Monday, December 15, 2025

A Cautionary Tale From PERB: When AI Hallucinations Lead to Stricken Briefs and Lost Arguments

    In the fast-evolving world of public sector labor law, tools like generative AI promise efficiency and innovation. But as a recent decision from the Public Employment Relations Board (“PERB”) reminds us, they can also spell disaster if not handled with the utmost care. In California State University Employees Union v. Trustees of the California State University (San Diego) (PERB Case No. LA-CE-1433-H), an Administrative Law Judge (“ALJ”) took the extraordinary step of striking the employer’s pre-hearing brief from the record. The reason? Fabricated citations and quotations from a federal appellate decision that simply didn’t exist as presented—hallmarks of unchecked AI output.

    Let’s break this down step by step, because this isn’t just a procedural hiccup; it’s a wake-up call for unions, employers, and practitioners alike in California’s public safety sector.

The Case Background

    The underlying dispute centers on the employee status of residential assistants (“RAs”) under the Higher Education Employer-Employee Relations Act (“HEERA”), specifically Government Code section 3562(e). The union argued that student RAs qualify as employees entitled to bargaining rights, while the Trustees of the California State University (“CSU”) contended otherwise. In preparation for a hearing, the ALJ directed both parties to submit pre-hearing briefs addressing the legal test for employee status and the relevance of federal Fair Labor Standards Act (“FLSA”) precedents.

    CSU filed its brief on November 3, 2025, relying heavily on Marshall v. Regis Educational Corp. (10th Cir. 1981) 666 F.2d 1324 (“Marshall”)—a real case, but one that CSU misrepresented through inaccurate page citations and invented quotations. For instance, the brief claimed the Tenth Circuit held that RAs’ duties were “primarily educational rather than economic in nature” and that they “receive the greater benefit from the program.” In reality, Marshall ends at page 1328 and contains none of these phrases or conclusions. The ALJ spotted the discrepancies, issued an Order to Show Cause, and ultimately struck the entire brief as a sanction after CSU’s response failed to adequately explain the errors.

### COLLECTED MATERIAL
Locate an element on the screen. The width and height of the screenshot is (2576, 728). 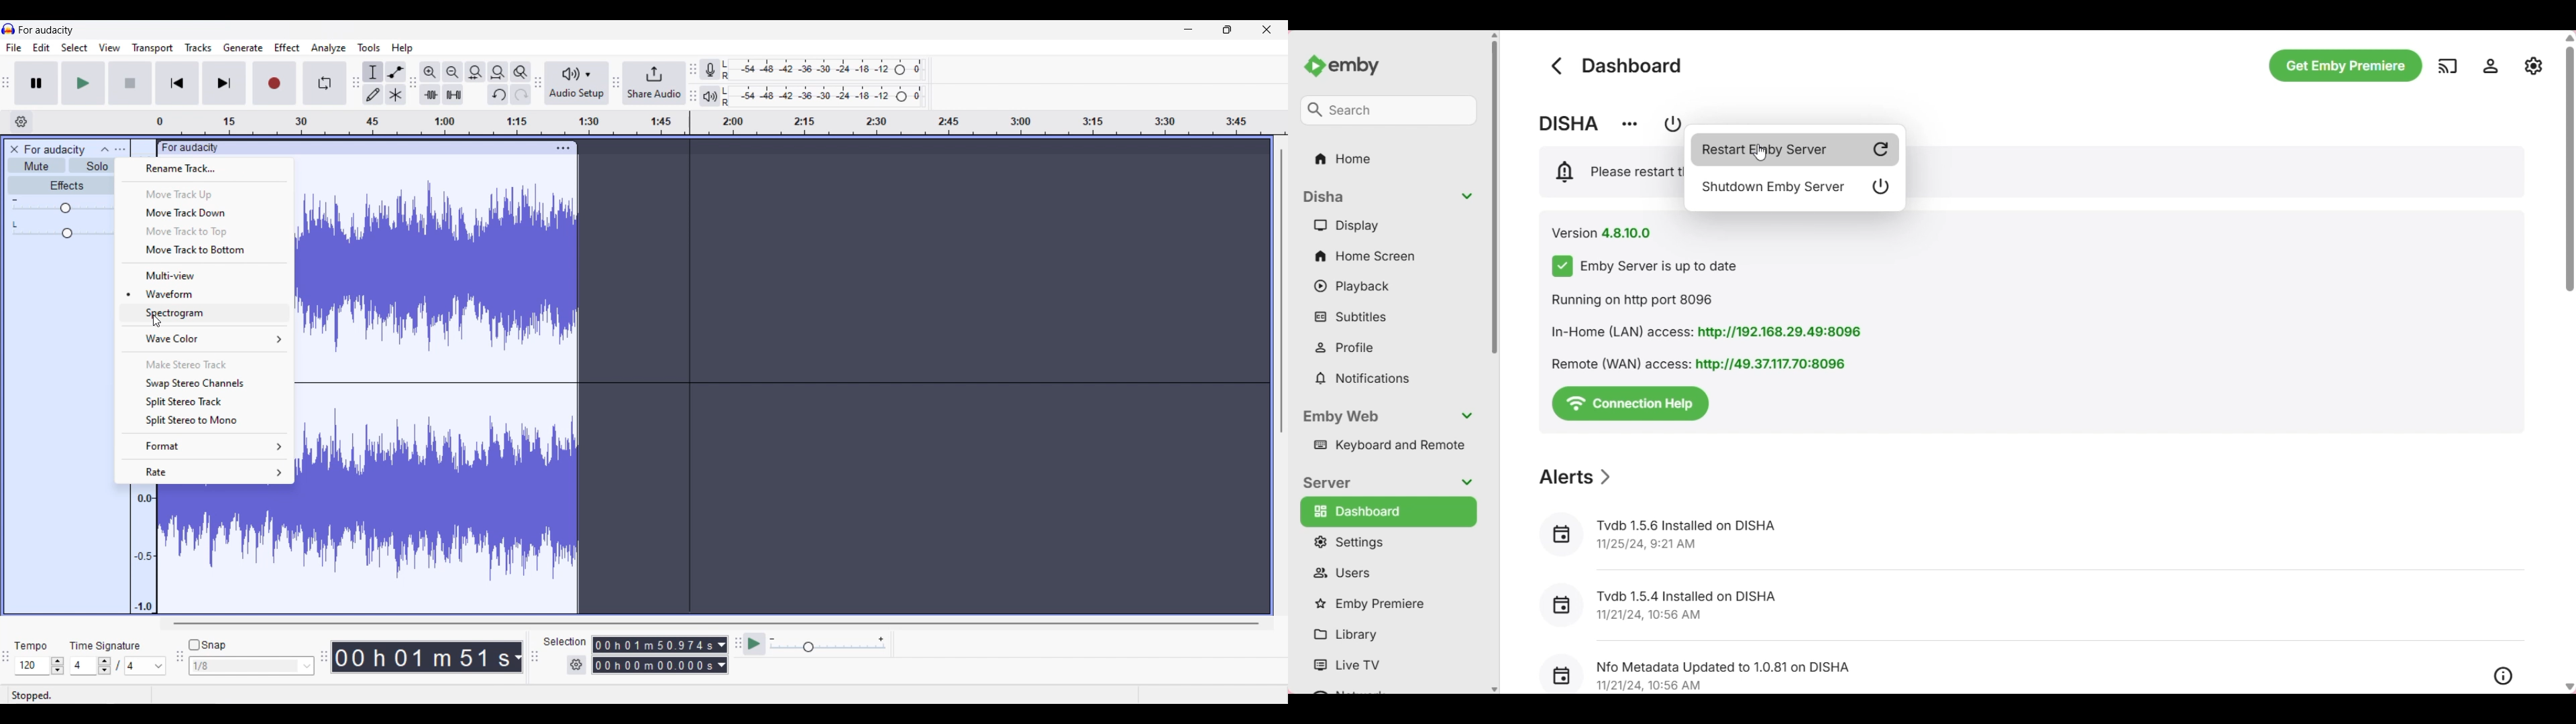
track waveform is located at coordinates (228, 548).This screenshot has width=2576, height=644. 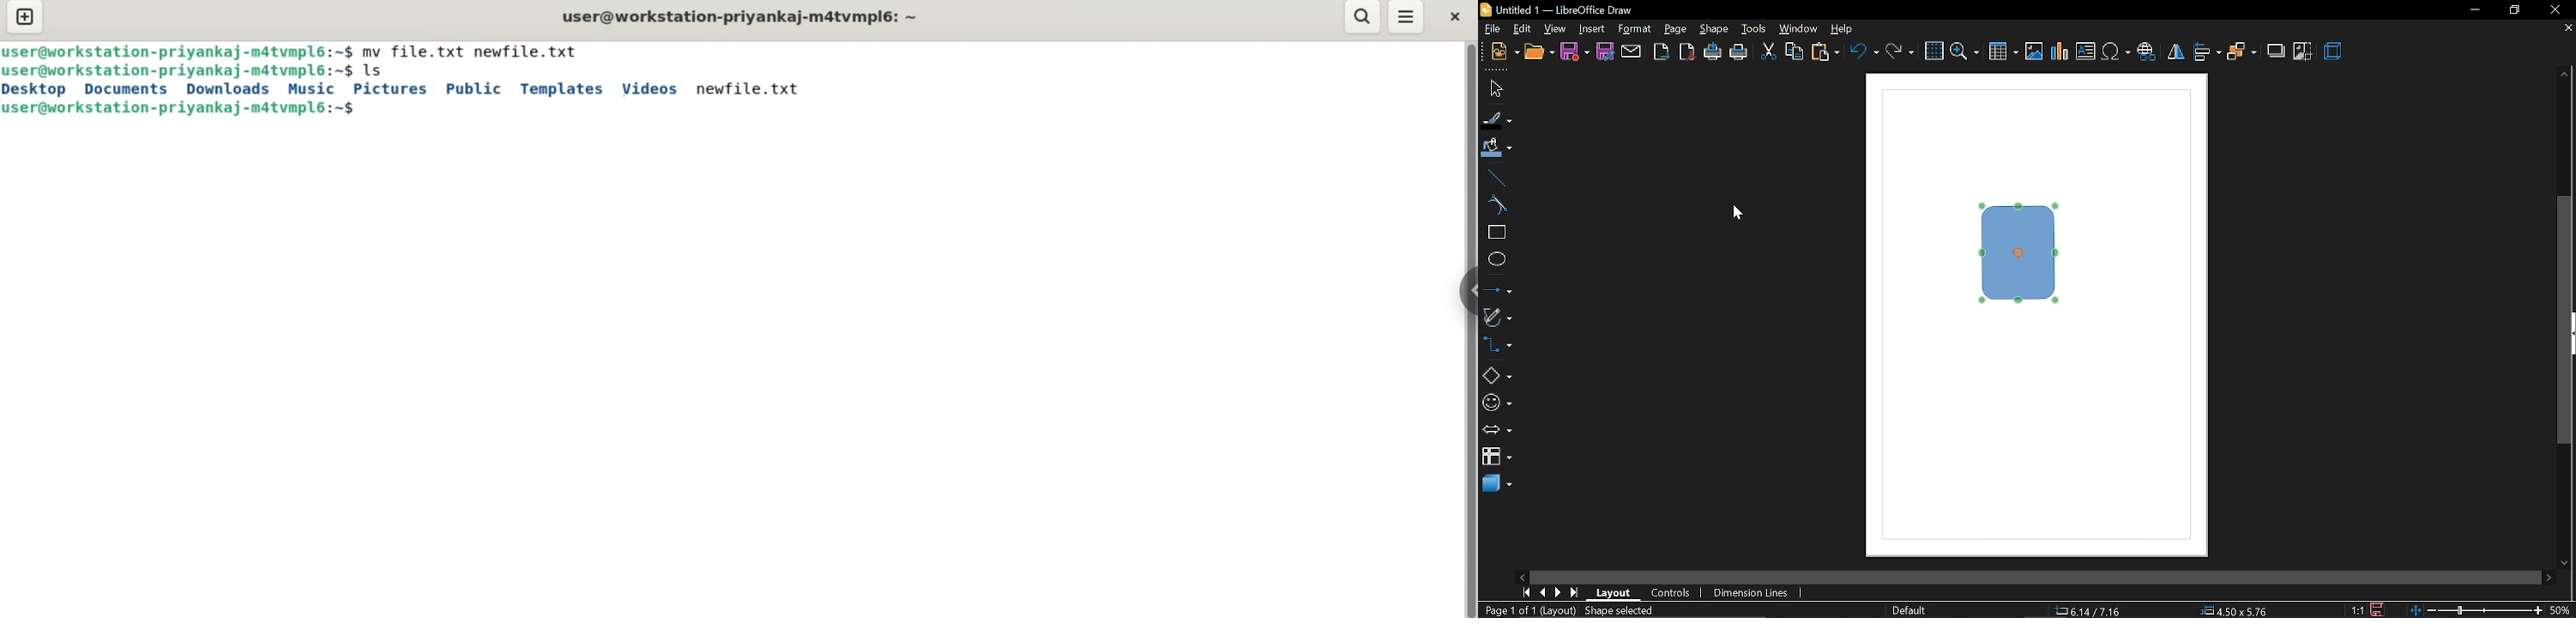 I want to click on go to first page, so click(x=1524, y=593).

### OBJECTIVES
a) Please write out the stretch of the post on the stricken PERB brief from "In the fast-evolving" through "unchecked AI output.", word for word.
b) Write what comes next in the post about the PERB decision on AI-fabricated citations, picking up after its final paragraph.

### SET OF ANSWERS
a)
In the fast-evolving world of public sector labor law, tools like generative AI promise efficiency and innovation. But as a recent decision from the Public Employment Relations Board (“PERB”) reminds us, they can also spell disaster if not handled with the utmost care. In California State University Employees Union v. Trustees of the California State University (San Diego) (PERB Case No. LA-CE-1433-H), an Administrative Law Judge (“ALJ”) took the extraordinary step of striking the employer’s pre-hearing brief from the record. The reason? Fabricated citations and quotations from a federal appellate decision that simply didn’t exist as presented—hallmarks of unchecked AI output.

b)
    CSU admitted to “misnumbering of pages” and “erroneously included quotation marks around paraphrasing statements,” attributing it to a failure to double-check. But the ALJ wasn’t buying it, noting that the misrepresentations went beyond mere typos—they distorted the case’s holdings in a way that aligned suspiciously with CSU’s position. Drawing parallels to Noland v. Land of the Free, L.P. (2025) 336 Cal.Rptr.3d 897, where a California appellate court sanctioned counsel for AI-generated fabrications, the ALJ emphasized that such “hallucinations” undermine the integrity of legal proceedings.

Why This Matters for Public Safety Unions

    For unions representing California’s firefighters, police officers, corrections staff, and other public safety workers, this ruling underscores a critical lesson: diligence in legal advocacy isn’t optional. PERB proceedings, like those under the Meyers-Milias-Brown Act (“MMBA”) or the Dills Act, demand precision because the stakes—bargaining rights, working conditions, and member protections—are high. Imagine a grievance over shift differentials or safety equipment where a union’s brief gets tossed due to sloppy AI use. Not only does it weaken your position, but it could invite scrutiny or countersanctions that distract from the merits.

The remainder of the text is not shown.